Je n'y comprends pas grand chose, mais de ce que je vois depuis tout à l'heure,

j'ai l'impression que les lignes où "MARK" est indiqué, et où on voit "is not set", devraient

plutôt être avec "=y". Je suppose que mon noyau est mal configuré.

Je vais quand même attendre les avis d'experts   :Wink: 

Au fait, ce problème au départ, est-il très important ? Je veux dire par là, est-ce que ça a une

influence sur la qualité (l'efficacité) du firewall ?

----------

## netfab

D'après ta config kernel :

 *Quote:*   

> 
> 
> # CONFIG_IP_NF_TARGET_REJECT is not set 
> 
> 

 

D'après le script généré par firestarter :

 *Quote:*   

> 
> 
> $MPB ipt_REJECT 2> /dev/null
> 
> [...]
> ...

 

==> error : unknown target REJECT

----------

## lefoid

Merci, problème résolu après avoir coché la bonne case dans noyau   :Smile: 

Décidément, je suis venu à la Gentoo un peu par hasard, par curiosité ...

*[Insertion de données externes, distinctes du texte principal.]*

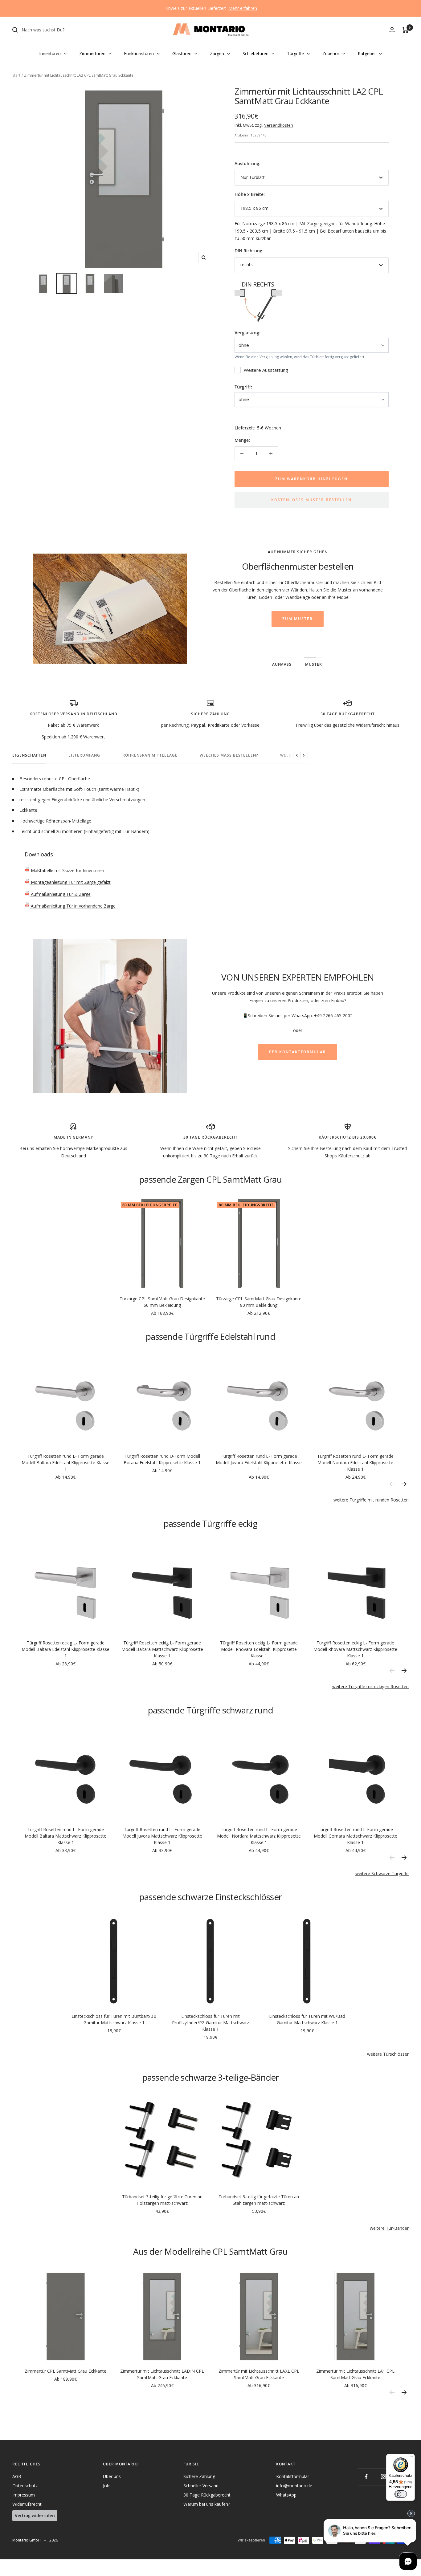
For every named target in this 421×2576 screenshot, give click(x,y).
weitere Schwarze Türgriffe (382, 1873)
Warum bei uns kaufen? (206, 2504)
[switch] (400, 2494)
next (404, 1484)
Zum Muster (297, 618)
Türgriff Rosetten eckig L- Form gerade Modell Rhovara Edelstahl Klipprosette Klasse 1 (259, 1649)
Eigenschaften (29, 755)
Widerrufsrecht (27, 2504)
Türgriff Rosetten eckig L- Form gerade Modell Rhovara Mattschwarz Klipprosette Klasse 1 (355, 1649)
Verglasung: (247, 332)
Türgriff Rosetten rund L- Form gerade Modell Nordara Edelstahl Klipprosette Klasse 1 (355, 1462)
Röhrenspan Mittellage (150, 755)
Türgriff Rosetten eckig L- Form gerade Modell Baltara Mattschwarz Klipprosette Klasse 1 (162, 1649)
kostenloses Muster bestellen (311, 499)
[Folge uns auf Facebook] (366, 2476)
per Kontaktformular (297, 1051)
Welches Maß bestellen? (229, 755)
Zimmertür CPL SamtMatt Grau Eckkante (65, 2371)
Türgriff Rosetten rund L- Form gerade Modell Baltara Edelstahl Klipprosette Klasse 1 (65, 1462)
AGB (16, 2476)
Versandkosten (278, 125)
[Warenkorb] (405, 30)
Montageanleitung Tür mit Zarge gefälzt (70, 882)
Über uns (112, 2476)
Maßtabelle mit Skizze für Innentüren (67, 870)
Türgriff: (243, 387)
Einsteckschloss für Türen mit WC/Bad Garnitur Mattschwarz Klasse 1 (307, 2019)
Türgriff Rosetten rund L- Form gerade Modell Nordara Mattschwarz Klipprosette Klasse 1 (259, 1835)
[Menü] (411, 2457)
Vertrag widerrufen (35, 2515)
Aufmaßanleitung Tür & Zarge (60, 894)
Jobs (107, 2486)
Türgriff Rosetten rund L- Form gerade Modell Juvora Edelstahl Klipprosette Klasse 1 (259, 1462)
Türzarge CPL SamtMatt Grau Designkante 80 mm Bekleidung (258, 1302)
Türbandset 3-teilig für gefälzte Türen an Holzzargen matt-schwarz (162, 2200)
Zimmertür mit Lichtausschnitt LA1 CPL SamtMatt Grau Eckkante (355, 2374)
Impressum (23, 2495)
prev (391, 1484)
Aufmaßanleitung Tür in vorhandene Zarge (73, 906)
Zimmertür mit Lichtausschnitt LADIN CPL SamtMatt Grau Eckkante (162, 2374)
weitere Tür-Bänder (389, 2228)
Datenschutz (25, 2486)
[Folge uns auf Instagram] (383, 2476)
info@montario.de (294, 2486)
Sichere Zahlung (199, 2476)
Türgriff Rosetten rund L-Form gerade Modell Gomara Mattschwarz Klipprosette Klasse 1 (355, 1835)
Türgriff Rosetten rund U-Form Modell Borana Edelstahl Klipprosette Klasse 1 (162, 1459)
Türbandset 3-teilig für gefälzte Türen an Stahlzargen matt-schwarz (259, 2200)
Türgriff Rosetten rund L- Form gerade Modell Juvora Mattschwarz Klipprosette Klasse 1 (162, 1835)
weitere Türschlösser (388, 2054)
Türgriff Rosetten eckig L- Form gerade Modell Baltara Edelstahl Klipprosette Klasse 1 (65, 1649)
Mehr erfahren (242, 8)
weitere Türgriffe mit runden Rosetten (371, 1500)
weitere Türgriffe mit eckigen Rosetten (370, 1686)
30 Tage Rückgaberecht (207, 2495)
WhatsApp (286, 2495)
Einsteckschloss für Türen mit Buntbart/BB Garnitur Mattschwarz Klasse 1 (114, 2019)
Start (16, 75)
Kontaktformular (292, 2476)
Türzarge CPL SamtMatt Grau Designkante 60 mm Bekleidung (162, 1302)
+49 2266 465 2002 (333, 1015)
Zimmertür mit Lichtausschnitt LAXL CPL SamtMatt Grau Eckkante (259, 2374)
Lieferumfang (84, 755)
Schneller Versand (201, 2486)
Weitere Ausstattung (266, 370)
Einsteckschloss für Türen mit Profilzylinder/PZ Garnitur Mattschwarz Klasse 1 (210, 2022)
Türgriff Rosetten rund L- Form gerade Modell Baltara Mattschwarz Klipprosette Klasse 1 (65, 1835)
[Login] (392, 29)
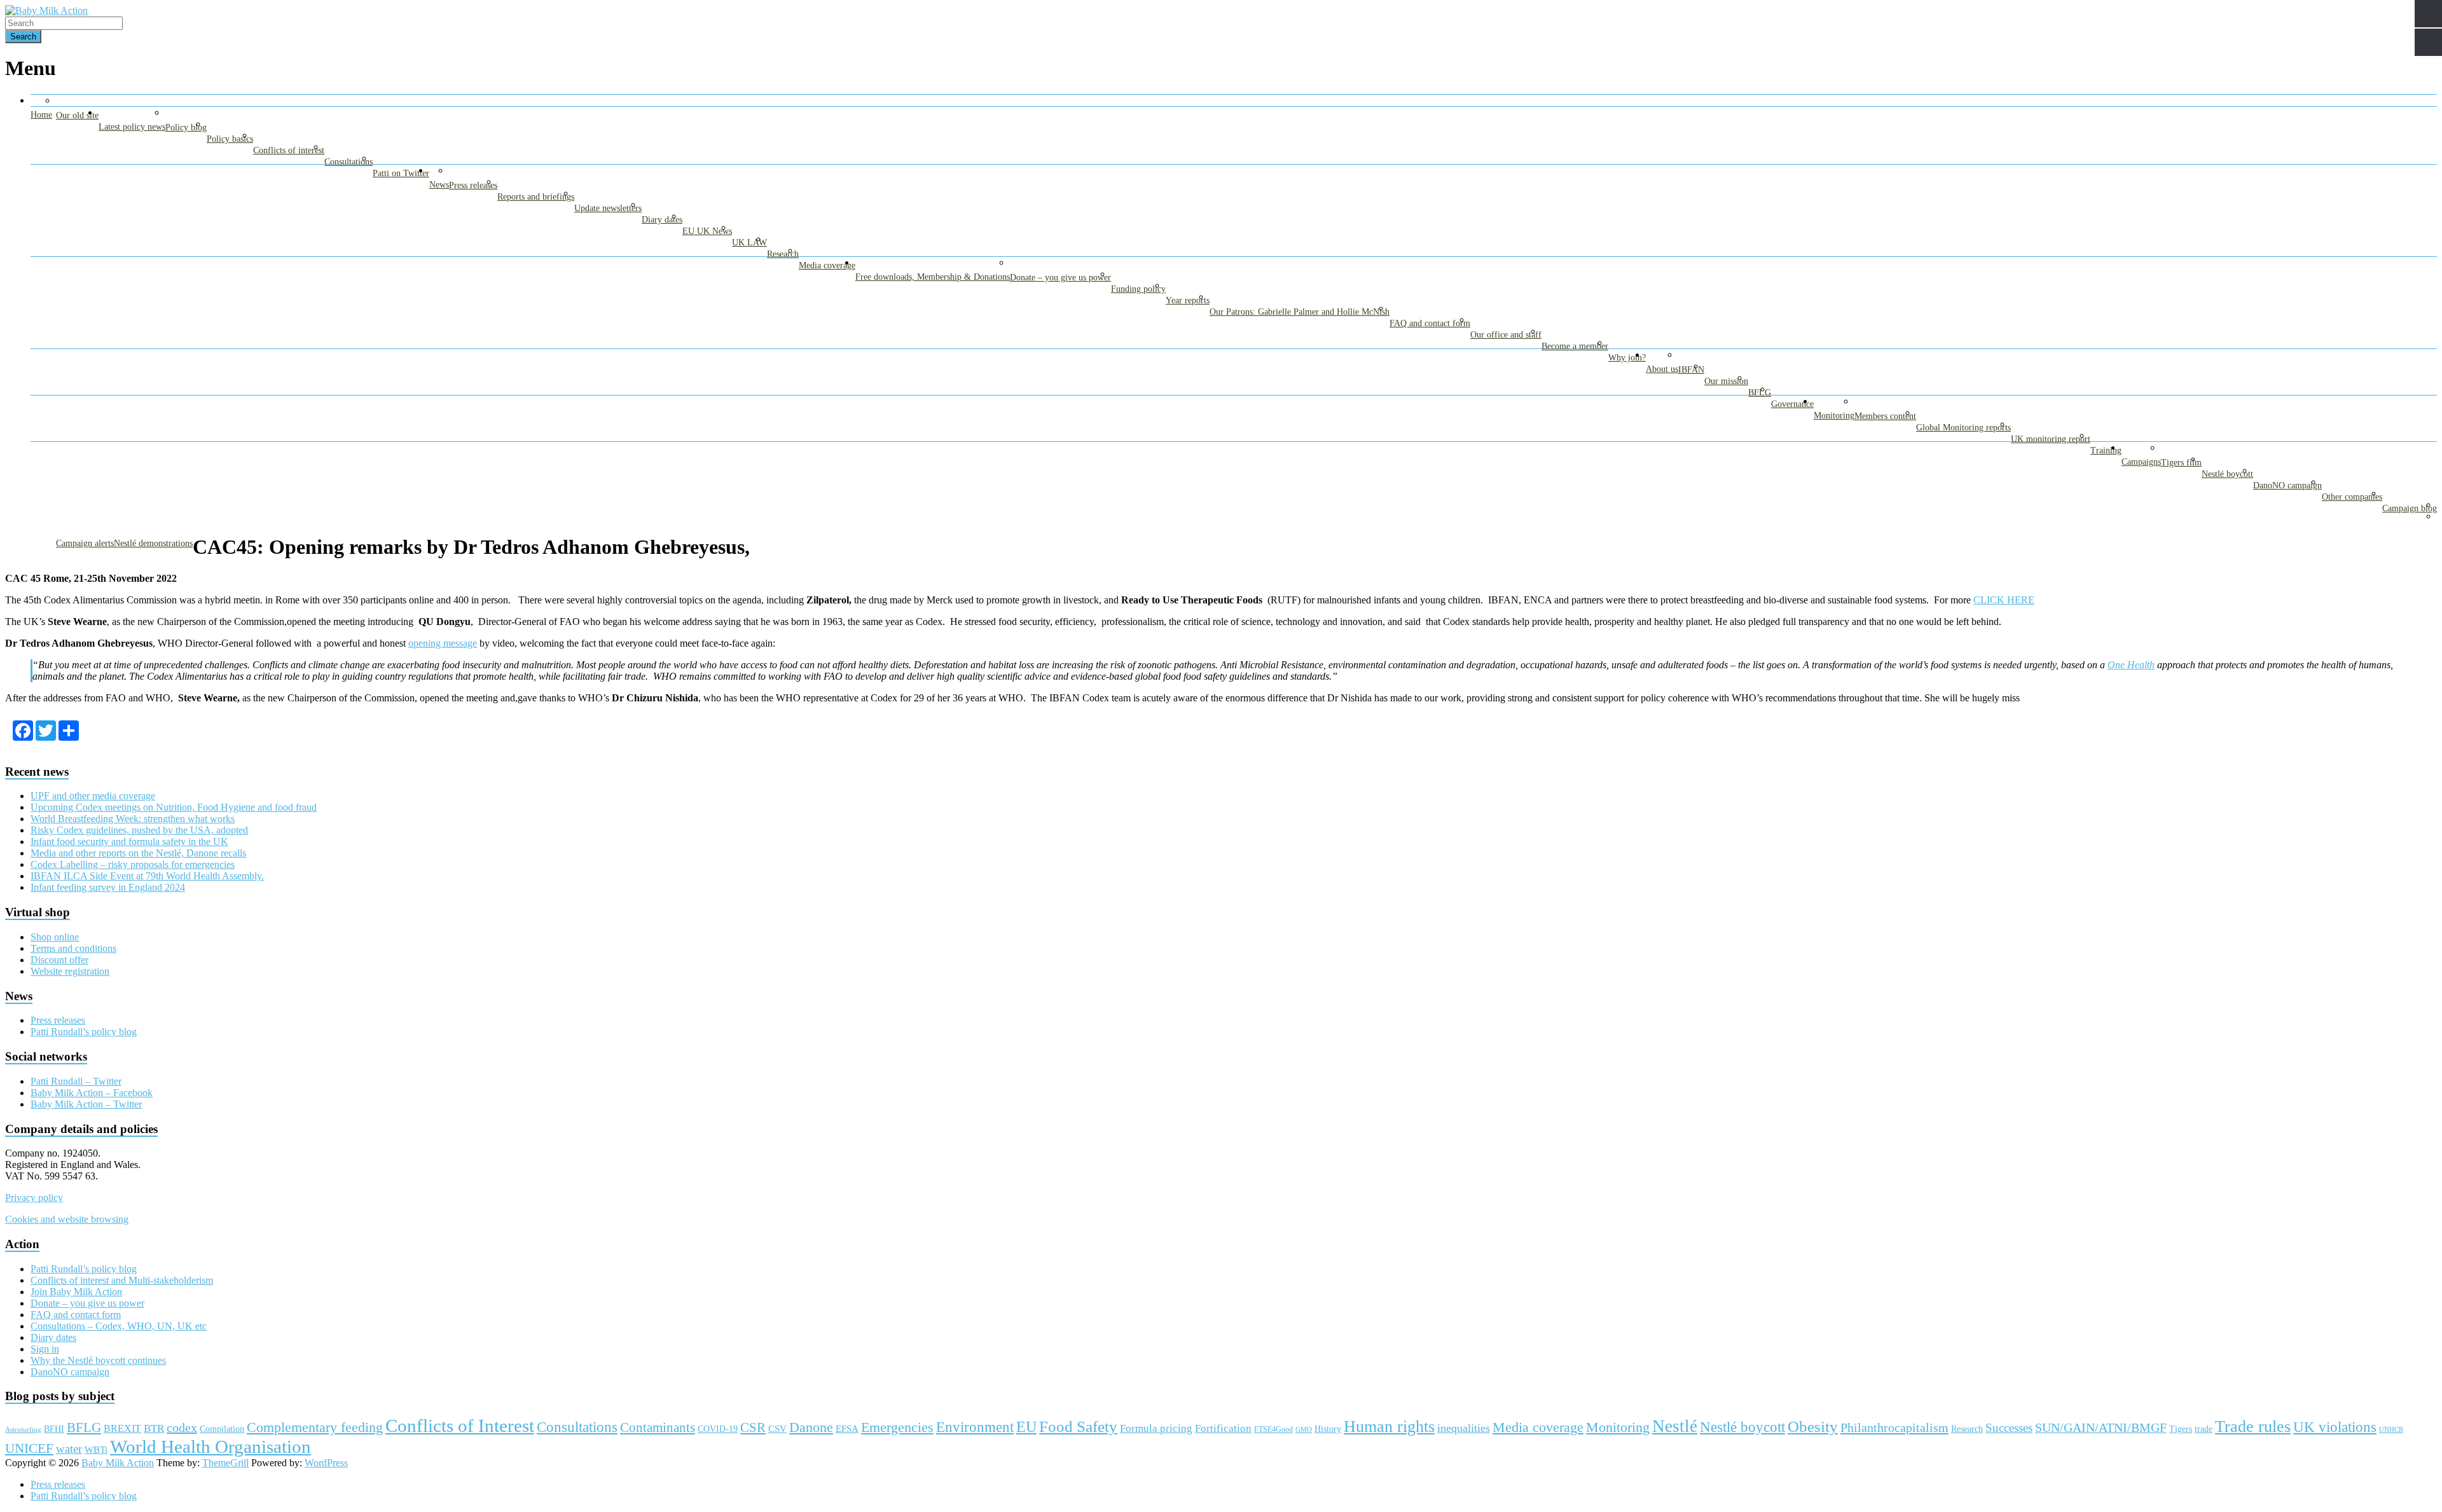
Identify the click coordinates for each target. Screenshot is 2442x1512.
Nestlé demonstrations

Ce forum est un vrai support : merci à tous   :Wink: 

Allez, je me plonge dans le bootlog pour voir ce qui peut être améliorer

et je reviens   :Laughing: 

Merci encore !

----------

## Trapamoosch

Une bonne méthode pour avoir un noyau "pile-poil" sur les iptables, c'est de compiler toutes les options iptables en modules dans le noyau, de voir quels modules sont chargés (avec lsmod) et de ne laisser que ceux-là.

Un peu fastidieux, ceci dit, mais ça marche.

----------